25_goodbye
「ハルカ、あれ見て」
自転車を停めて二人で“標識”に駆け寄った。廃材を四角く固めた「撒き餌」も無くなり、どこか殺風景になった地面から突き出して立っていたのは外国にありそうな簡素な標識だ。一本の棒に括り付けられた五角形の板というか、矢印というか。
「教えてくれてるのかどうか微妙なところだね」
ナツの言う通り、たった二枚だけの灰色板にはその先の名前も距離も書かれていない。示している方角は私たちがいた場所と――あの大きな橋。
「む」
「む?」
標識の幹を睨んでいたナツが何かを見つけてくれた。
「ここに引っ掛けるのはどう?」
「ぴったり。そうしなさいって言われている気がする」
幹から小さな枝が一本出ている。しかも先端が『Y』の字型に。私は右手首に着けていた“ブレスレット”に触れた。細い金属の輪は完全な円ではなく、一箇所が千切れていて『C』の形になっている。力を籠めるとすぐに曲がって――
「あれ、思ったよりも……」
「どうしたの?」
曲げられると思ったら、微妙に一人では外せない。左手だけでは力が入れにくい。
「ナツ、これ外せる? 曲げちゃってもいいから」
「どれどれ」
ナツが両手を使うと金属の輪は簡単に形を変え、私の腕からするりと外れてしまった。もしかしたら本当に“独りでは外せない硬さ”だったのかもしれない。王はきっと、これを通して私を見守ってくれていた。
「ありがとう王様。インカムくんも」
枝先にブレスレットを引っ掛けて、そこにキサキさんから預かったインカムも引っ掛ける。これで私は“この世界のもの”を全て手放したことになる。
「グッドナイトかな、いや違うな――」
ナツが彼らに言葉を添えた。輪の微かな揺れに茜色の空が反射して踊り、やがて輪もインカムもじっとその時を待ち始める。同胞たちと共に。
「ん? これは置いて行かないよね?」
私の視線気付いたのか、ナツが大事に抱えていたメタリックブルーのCDプレイヤーを見せる。
「もちろん」
ひらりと返して裏表。いくつかの操作ボタンに小さな細長液晶が付いた四角い輪郭に、目いっぱい取られた円盤の意匠。ただしメーカーのロゴが見当たらない。――あの浮島に積まれたテレビの塔の個体たちと同じ。
「これ、開くのかな」
「……多分」
見たところ歪みは無いし、取り出し操作には電池が要らないはず。ジュースケは確かプレイヤーではなくその中のCDが彼を――
『カチッ』
「開い――あ」
ひらりと、何かが舞って、静かに地面に落ちた。
「大事に持ってなよって言ったのに。……違う、そうじゃないか」
「うん――」
きっと。ジュースケはナツ言われた通りにしていた。淡い色味が写していたのは、私たち“三人”の光。

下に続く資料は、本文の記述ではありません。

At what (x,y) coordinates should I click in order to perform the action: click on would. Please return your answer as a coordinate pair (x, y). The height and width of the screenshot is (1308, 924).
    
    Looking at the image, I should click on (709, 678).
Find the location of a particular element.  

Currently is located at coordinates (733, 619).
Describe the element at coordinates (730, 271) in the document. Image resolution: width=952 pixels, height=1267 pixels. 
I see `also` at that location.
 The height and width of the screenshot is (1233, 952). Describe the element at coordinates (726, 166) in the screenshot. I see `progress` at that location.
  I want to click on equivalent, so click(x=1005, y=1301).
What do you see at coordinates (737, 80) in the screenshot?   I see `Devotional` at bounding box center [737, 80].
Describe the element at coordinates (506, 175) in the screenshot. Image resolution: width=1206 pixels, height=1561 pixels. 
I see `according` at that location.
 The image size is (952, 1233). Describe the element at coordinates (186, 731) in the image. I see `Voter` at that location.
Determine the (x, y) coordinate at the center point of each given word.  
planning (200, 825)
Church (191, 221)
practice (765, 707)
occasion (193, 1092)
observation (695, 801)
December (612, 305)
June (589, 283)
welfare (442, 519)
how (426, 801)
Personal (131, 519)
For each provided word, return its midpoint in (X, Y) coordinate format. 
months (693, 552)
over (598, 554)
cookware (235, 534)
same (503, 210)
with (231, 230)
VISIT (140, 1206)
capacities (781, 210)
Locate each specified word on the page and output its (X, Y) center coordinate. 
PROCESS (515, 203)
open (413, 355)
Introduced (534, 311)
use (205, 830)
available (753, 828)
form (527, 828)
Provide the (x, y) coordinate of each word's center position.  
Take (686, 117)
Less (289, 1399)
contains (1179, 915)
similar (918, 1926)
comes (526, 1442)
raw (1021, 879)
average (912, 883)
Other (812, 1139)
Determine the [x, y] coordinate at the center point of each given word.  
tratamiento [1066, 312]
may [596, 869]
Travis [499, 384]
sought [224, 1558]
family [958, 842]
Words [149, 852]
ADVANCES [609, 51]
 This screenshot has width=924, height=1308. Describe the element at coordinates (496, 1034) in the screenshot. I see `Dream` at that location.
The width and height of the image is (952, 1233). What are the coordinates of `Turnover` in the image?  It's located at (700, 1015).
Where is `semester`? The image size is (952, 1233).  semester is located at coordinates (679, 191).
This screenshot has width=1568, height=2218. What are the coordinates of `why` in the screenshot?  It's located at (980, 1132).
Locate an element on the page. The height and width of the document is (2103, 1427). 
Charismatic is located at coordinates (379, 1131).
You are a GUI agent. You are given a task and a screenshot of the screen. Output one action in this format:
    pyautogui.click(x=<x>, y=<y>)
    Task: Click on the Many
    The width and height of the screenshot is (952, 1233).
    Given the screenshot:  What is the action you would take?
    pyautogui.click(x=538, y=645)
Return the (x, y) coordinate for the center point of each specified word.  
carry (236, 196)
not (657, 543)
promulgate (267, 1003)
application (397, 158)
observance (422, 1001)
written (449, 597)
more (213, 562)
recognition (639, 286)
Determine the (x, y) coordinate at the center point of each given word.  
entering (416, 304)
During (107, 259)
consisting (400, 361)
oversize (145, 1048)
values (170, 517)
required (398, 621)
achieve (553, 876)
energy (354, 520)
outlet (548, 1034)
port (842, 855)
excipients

「そっか、そうだね……。見て、ミッシェルのもある。これ持ってて」
ナツからCDプレイヤーを受け取る。挟んであったポラロイドカメラの写真は二枚あった。落ちずにいたもう一枚はジュースケとミッシェルだけが写った方だ。私とナツとジュースケで三人をミッシェルに撮ってもらった後に、ナツが「折角だから」と。
「最後までジュースケが持ってても文句なんて言わなかったのにな」
そうすることもできたのかもしれない。そうしなかったのかもしれない。しゃがんで大事そうに写真を拾うナツの背中に、ロボットアームを携えた白いミシンの真面目な収集家と、それを得意げに紹介する友人の双眼鏡と丸ランプの目を付けた細長い顔を描く。私から見ても優しいスナイパーだった。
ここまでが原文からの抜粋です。